↓↓↓
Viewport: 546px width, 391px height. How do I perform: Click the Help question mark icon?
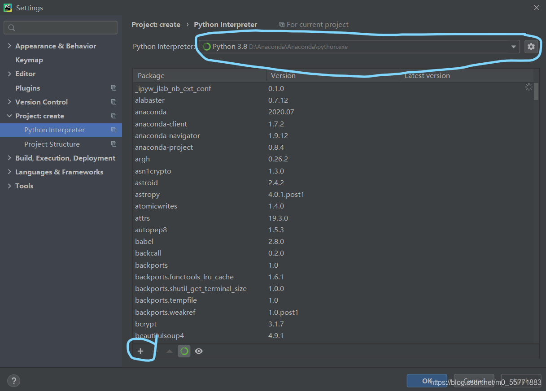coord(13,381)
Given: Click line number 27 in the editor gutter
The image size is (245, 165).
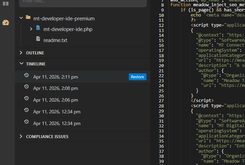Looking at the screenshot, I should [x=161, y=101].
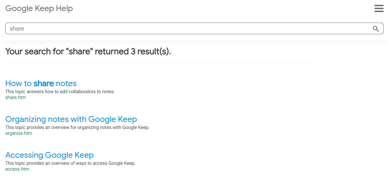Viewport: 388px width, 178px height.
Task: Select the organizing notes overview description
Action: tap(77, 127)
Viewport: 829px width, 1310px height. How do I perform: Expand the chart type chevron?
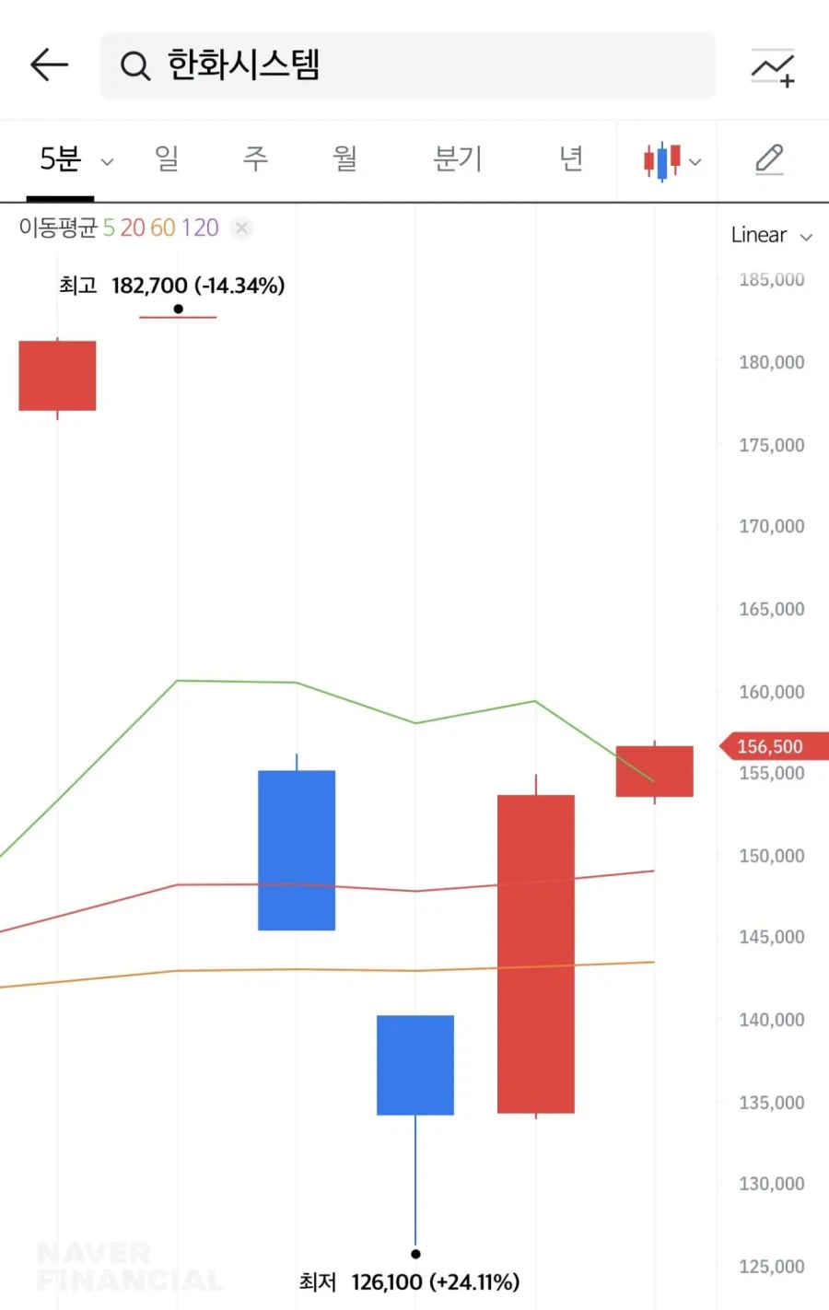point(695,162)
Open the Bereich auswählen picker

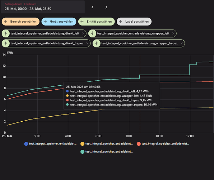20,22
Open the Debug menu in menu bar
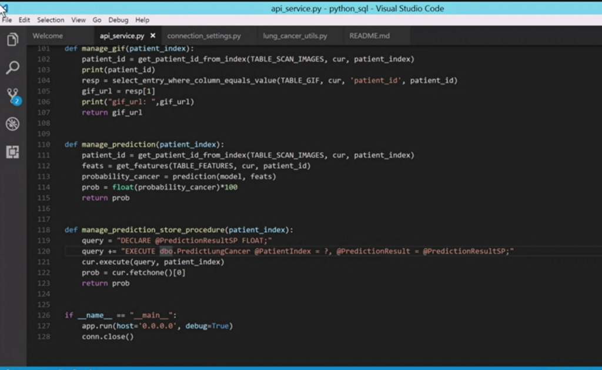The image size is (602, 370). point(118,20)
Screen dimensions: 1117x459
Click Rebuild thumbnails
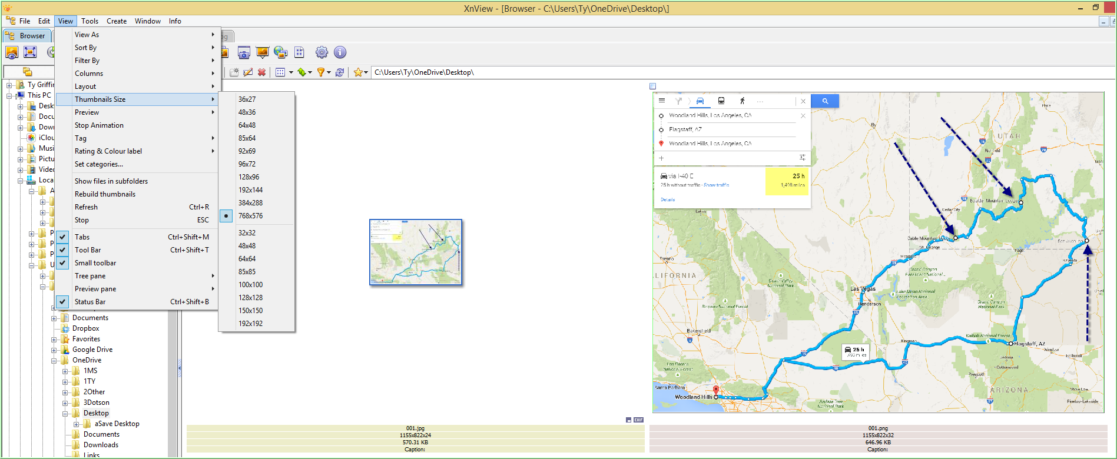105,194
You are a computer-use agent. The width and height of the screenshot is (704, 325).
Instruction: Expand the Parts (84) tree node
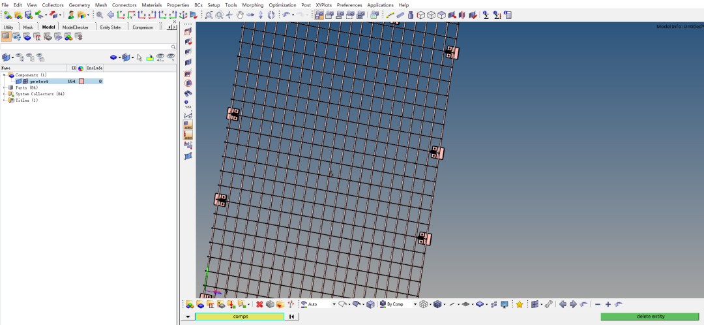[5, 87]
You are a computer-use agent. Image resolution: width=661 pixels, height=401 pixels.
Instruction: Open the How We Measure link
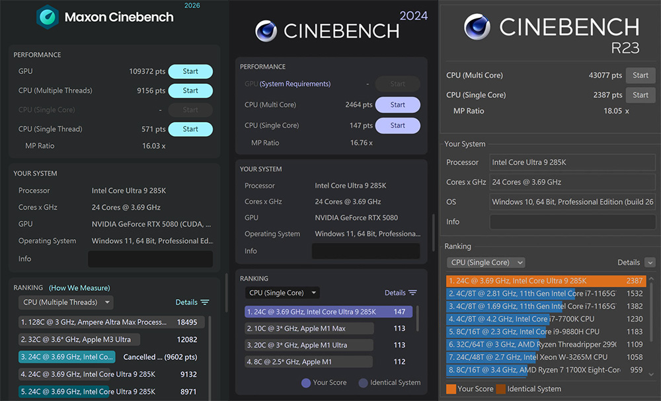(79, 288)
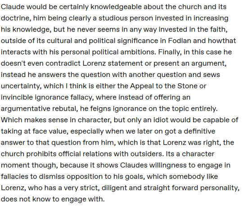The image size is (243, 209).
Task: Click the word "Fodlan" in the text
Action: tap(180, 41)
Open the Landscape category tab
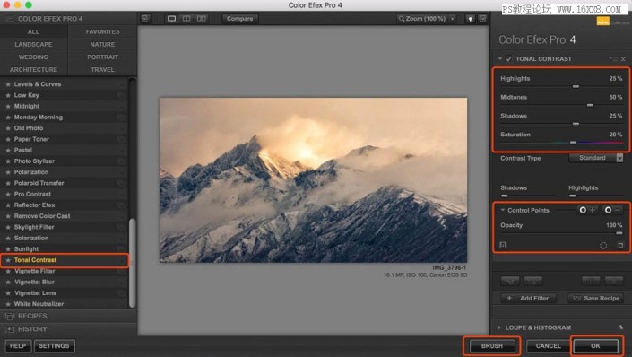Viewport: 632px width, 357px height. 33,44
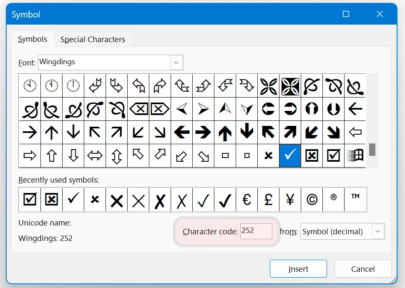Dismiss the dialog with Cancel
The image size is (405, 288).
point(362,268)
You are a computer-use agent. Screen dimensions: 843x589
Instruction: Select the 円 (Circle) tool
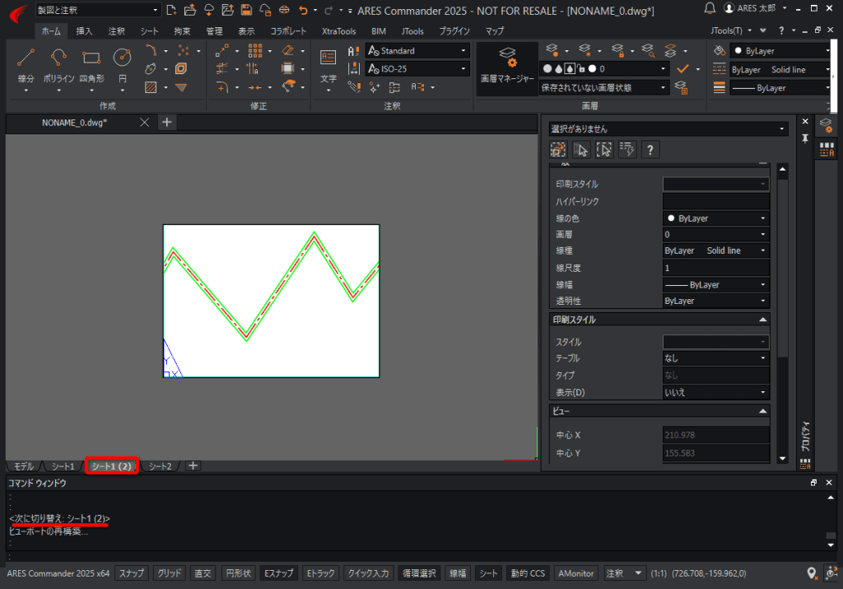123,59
↑↑↑
*DESCRIPTION OF THE TASK*
Leaving out the pictures, return exactly the lines from the one that contains "Instruction: Expand the Parts (84) tree node" through the last line of the records above, inclusive.

*EXERCISE ANSWER*
Instruction: Expand the Parts (84) tree node
[5, 87]
You are a computer-use agent. Image resolution: width=661 pixels, height=401 pixels.
Instruction: Open the How We Measure link
(79, 288)
The image size is (243, 209).
Task: Click the word "Fodlan" in the text
Action: tap(180, 41)
Open the Landscape category tab
Viewport: 632px width, 357px height. 33,44
Dismiss the dialog with Cancel
The image size is (405, 288).
point(362,268)
You are a computer-use agent. Screen dimensions: 843x589
Instruction: Select the 円 (Circle) tool
123,59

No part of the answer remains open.